DATE PARALLELISM - Processing multiple data elements concurrently.

**MULTI-CORE PROCESSORS: ENABLING PARALLELISM**

1. **ARCHITECTURE**

**MULTI-CORE PROCESSOR ARCHITECTURE**

- Symmetric Multiprocessing (SMP) or Asymmetric Multiprocessing (AMP)
configurations.

**SHARED MEMORY VS. DISTRIBUTED MEMORY**

- Cores may share memory (SMP) or operate with separate memory (AMP).

2. **BENEFITS OF MULTI-CORE PROCESSORS**

**ENHANCED PERFORMANCE**

- Execution of multiple threads or processes in parallel leads to
improved performance.

**ENERGY EFFICIENCY**

- Multi-core processors offer better performance per watt, reducing
power consumption.

3. **CHALLENGES**

**PARALLEL PROGRAMMING COMPLEXITY**

- Developing software that efficiently utilizes multiple cores
requires expertise in parallel programming.

**AMDAHL'S LAW**

- Highlights potential bottlenecks in parallelization.

**PARALLEL PROGRAMMING TECHNIQUES**

1. **SHARED MEMORY PARALLELISM**

**THREAD-BASED PROGRAMMING**

- Threads within a single process share memory, allowing for shared
data structures and communication.

**OPENMP**

- A directive-based API simplifying the creation of multithreaded
applications.

**2. MESSAGE PASSING**

**MPI (MESSAGE PASSING INTERFACE)**

- Facilitates communication among distributed processes via message
passing, common in high-

performance computing (HPC) and cluster computing.

**3. DATA PARALLELISM**

**SIMD (SINGLE INSTRUCTION, MULTIPLE DATA)**

- Executes the same operation on multiple data elements
simultaneously.

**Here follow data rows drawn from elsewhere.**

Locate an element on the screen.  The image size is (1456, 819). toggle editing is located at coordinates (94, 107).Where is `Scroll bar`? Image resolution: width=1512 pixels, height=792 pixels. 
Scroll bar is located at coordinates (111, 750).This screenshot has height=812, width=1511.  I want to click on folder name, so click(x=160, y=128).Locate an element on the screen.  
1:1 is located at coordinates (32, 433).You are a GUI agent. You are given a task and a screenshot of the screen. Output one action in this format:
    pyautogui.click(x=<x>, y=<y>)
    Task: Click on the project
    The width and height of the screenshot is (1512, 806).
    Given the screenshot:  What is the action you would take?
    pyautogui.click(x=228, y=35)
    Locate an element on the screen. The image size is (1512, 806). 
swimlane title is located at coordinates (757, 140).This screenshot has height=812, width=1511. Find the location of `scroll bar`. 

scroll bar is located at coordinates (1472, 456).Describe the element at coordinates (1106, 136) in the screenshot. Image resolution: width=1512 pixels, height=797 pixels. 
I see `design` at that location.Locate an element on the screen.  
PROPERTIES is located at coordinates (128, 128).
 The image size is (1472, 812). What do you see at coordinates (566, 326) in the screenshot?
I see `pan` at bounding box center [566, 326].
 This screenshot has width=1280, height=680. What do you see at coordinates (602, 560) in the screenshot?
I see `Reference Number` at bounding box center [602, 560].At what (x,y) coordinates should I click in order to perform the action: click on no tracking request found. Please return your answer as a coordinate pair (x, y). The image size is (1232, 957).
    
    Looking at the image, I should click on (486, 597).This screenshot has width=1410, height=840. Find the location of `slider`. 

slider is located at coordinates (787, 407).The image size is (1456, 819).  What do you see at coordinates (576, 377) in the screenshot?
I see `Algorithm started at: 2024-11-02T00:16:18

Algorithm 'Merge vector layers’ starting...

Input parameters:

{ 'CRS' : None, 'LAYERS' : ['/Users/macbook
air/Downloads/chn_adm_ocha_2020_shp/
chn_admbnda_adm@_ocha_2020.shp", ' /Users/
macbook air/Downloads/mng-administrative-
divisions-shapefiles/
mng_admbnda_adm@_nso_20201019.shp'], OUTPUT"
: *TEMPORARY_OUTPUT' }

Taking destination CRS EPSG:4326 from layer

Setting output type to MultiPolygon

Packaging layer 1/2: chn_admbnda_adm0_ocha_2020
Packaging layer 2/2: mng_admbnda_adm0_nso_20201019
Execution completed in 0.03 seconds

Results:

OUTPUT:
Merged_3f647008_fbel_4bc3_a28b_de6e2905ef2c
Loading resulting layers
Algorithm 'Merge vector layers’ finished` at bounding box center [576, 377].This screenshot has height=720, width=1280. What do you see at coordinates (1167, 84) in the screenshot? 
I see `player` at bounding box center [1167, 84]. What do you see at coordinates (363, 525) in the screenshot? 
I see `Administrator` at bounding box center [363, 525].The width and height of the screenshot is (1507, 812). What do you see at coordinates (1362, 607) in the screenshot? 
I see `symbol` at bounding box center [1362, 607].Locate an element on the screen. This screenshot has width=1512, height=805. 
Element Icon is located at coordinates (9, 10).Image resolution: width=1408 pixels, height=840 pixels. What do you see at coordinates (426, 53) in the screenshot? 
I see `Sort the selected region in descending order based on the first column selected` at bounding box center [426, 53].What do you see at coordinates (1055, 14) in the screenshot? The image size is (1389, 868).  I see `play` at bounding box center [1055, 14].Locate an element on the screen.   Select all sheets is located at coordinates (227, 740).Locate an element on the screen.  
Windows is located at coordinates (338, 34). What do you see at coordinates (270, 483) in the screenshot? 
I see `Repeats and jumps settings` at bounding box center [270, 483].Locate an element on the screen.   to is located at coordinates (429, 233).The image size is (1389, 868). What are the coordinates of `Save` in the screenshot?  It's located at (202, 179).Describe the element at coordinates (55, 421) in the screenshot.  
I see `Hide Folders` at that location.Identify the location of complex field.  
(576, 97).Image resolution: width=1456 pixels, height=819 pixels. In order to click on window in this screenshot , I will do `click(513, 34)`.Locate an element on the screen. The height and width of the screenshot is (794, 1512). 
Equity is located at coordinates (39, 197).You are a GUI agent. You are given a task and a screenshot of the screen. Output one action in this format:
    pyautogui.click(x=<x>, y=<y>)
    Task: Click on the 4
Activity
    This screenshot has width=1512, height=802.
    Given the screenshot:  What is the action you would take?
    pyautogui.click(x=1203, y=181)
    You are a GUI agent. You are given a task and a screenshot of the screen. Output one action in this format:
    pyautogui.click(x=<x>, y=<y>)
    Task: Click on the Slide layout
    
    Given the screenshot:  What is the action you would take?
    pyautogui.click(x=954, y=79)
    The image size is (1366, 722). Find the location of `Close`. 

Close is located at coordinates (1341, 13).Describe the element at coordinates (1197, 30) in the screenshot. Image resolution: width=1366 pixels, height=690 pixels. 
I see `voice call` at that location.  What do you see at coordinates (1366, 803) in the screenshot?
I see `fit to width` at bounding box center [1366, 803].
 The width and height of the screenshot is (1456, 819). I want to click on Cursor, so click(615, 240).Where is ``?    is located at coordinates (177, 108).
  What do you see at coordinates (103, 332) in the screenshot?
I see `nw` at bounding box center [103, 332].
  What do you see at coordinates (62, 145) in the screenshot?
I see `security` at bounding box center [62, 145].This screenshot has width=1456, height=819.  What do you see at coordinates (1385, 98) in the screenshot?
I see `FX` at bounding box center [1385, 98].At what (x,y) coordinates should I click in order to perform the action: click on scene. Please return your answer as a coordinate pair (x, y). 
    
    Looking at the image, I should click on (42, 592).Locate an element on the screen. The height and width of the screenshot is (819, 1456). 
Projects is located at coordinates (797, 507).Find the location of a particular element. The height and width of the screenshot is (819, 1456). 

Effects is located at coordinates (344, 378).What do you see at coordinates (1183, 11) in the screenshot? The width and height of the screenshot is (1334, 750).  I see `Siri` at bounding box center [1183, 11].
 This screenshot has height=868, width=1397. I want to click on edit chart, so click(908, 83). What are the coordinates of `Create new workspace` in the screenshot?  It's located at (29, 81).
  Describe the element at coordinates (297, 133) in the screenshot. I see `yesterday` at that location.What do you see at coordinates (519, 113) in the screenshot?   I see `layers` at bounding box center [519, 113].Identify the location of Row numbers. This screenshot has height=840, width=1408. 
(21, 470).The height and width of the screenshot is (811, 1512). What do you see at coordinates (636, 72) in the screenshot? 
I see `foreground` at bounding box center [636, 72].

GPU Computing: Leveraging Graphics Processing Units
for data-parallel workloads using frameworks like CUDA and OpenCL.

**RELEVANCE IN TODAY'S COMPUTING LANDSCAPE**

**1. SCIENTIFIC AND HIGH-PERFORMANCE COMPUTING (HPC)**

- Parallelism is essential for complex simulations, scientific
research, and weather forecasting.

**2. BIG DATA ANALYTICS**

- Parallel processing accelerates data analysis, enabling real-time
decision-making in analytics and data-driven industries.

**3. ARTIFICIAL INTELLIGENCE (AI) AND MACHINE LEARNING**

- Training large AI models benefits from parallelism, reducing
training times and enabling faster insights.

**4. GAMING AND GRAPHICS**

- Multi-core processors and GPUs power immersive gaming experiences
and complex 3D rendering.

**5. WEB SERVICES AND CLOUD COMPUTING**

- Scalable, parallelized services are vital for meeting the

demands of cloud-based applications and web services.